Foretravel Inc. is recalling certain 2004-2019 U270, U295, U320, Nimbus, Phenix, Realm, and ih-45 motorhomes. These vehicles are equipped with Kidde Plastic-Handle or Push Button ‘Pindicator’ Fire Extinguishers that may become clogged, preventing the extinguisher from discharging as expected or requiring excessive force to activate the extinguisher. Additionally, in certain models, the nozzle may detach from the valve assembly with enough force that it could cause injury and also render the product inoperable. For a full list of the affected fire extinguisher models visit: https://static.nhtsa.gov/odi/rcl/2017/RMISC-17E062-5427.pdf
Foretravel will notify owners, and instruct them to contact Kidde for a replacement fire extinguisher, free of charge. The recall is expected to begin March 16, 2018. Owners may contact Foretravel customer service at 936-564-8367, or Kidde customer service toll free at 855-262-3540, or online at www.kidde.com and click on “Product Safety Recall” for more information.

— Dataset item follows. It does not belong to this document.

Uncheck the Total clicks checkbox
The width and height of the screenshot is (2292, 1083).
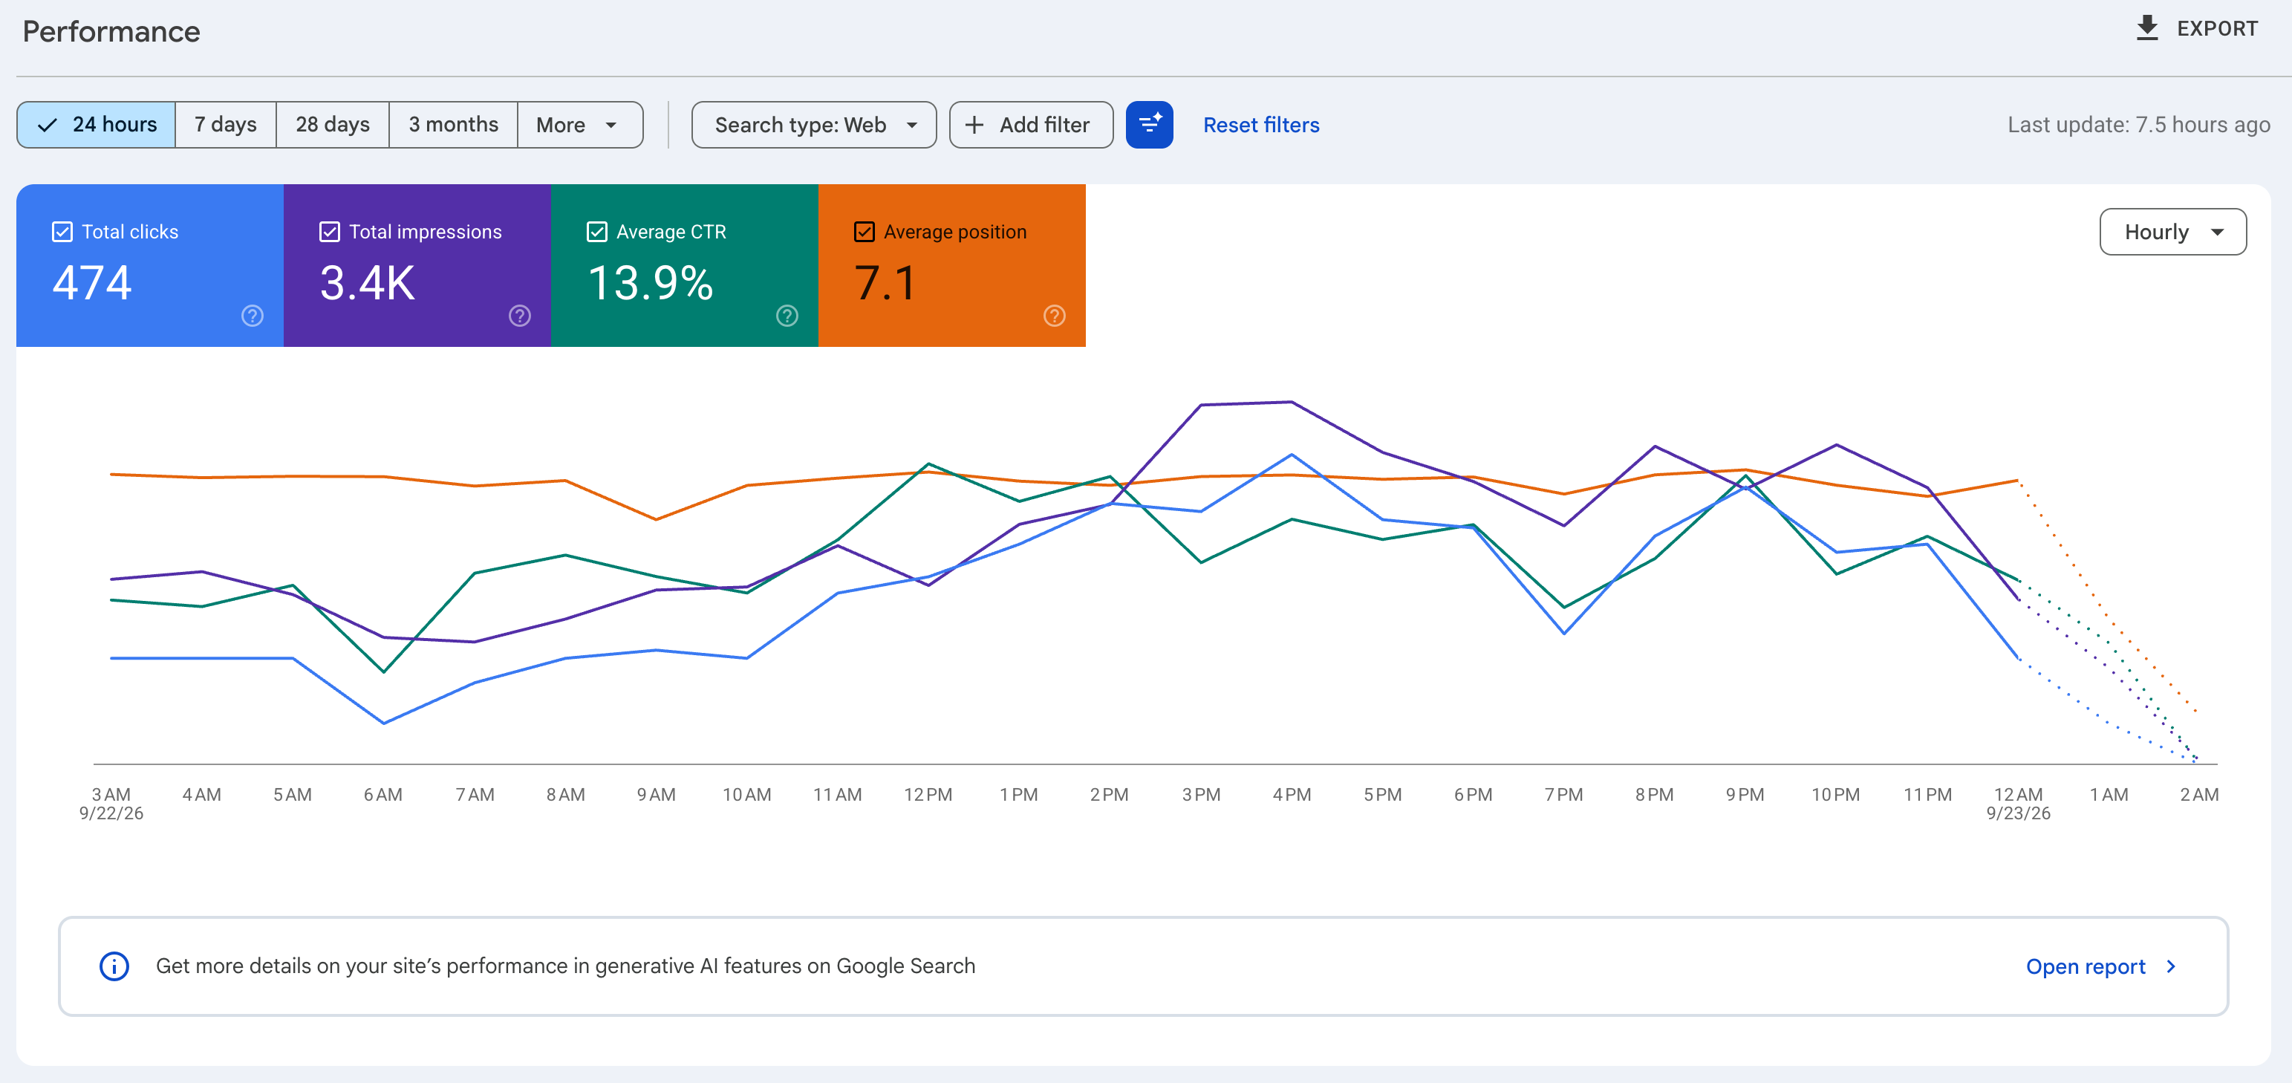62,232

Newmar Corporation is recalling certain 2018 Essex motorhomes built on a Freightliner chassis. The low beam headlights do not also illuminate as intended when the high beam headlights are activated, reducing the driver’s visibility. As such, these vehicles fail to comply with the requirements of Federal Motor Vehicle Safety Standard (FMVSS) number 108, “Lamps, Reflective Devices, and Associated Equipment.” Newmar will notify owners, and Daimler Trucks North America authorized service facilities will reprogram the Freightliner chassis module, free of charge. The recall is expected to begin March 20, 2018. Owners may contact Newmar customer service at 800-731-8300.

Owners may also contact the National Highway Traffic Safety Administration Vehicle Safety Hotline at 888-327-4236 (TTY 800-424-9153), or go to www.safercar.gov.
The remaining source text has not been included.